Only the number is needed. Please count the lines below in which the word "agent" occurs.

_ _ _

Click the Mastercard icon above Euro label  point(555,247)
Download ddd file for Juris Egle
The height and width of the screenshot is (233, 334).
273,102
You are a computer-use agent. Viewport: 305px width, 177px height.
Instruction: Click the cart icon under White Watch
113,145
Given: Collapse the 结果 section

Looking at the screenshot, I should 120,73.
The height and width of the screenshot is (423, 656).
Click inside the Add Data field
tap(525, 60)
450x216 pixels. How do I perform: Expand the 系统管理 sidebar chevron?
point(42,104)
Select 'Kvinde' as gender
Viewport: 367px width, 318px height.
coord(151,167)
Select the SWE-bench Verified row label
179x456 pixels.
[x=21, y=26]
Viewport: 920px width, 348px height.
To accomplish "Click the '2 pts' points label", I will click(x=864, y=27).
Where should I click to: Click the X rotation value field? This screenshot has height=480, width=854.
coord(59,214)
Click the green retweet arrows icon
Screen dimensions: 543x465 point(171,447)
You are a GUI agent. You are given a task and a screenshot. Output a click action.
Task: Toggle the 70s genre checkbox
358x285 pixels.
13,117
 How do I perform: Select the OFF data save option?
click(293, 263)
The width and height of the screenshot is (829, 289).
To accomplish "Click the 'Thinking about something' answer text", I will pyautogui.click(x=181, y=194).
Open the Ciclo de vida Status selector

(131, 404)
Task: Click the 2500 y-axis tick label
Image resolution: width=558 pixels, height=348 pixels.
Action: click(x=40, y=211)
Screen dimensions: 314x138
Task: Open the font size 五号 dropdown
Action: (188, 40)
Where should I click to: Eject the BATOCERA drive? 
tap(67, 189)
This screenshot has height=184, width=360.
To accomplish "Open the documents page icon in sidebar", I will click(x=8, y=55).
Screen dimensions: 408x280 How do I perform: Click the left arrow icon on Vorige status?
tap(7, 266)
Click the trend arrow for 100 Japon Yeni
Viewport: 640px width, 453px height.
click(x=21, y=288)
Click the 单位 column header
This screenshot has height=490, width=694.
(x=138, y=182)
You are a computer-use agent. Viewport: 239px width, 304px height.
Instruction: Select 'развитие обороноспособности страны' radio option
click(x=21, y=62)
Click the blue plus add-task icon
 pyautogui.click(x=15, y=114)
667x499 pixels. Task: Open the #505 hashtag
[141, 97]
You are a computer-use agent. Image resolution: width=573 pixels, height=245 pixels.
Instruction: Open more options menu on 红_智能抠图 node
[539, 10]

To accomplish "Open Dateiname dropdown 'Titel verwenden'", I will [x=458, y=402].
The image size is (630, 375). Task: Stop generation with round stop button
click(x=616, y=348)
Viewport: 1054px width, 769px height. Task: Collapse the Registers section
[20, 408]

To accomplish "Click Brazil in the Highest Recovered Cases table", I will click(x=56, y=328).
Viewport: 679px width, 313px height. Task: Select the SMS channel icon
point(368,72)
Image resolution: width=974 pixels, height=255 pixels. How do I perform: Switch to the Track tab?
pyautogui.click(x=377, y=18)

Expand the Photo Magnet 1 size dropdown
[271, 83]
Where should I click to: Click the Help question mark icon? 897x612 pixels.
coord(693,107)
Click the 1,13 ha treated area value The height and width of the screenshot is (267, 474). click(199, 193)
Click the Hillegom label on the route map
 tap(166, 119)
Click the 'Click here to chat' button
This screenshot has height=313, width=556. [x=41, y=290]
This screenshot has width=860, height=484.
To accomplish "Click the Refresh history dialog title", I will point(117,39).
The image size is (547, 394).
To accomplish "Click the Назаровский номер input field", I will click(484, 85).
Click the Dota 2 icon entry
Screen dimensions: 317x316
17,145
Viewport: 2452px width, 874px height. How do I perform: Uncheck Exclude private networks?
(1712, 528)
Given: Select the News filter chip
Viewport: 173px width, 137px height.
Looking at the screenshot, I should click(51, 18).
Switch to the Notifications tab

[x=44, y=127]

_ _ _

* **Response area**:
4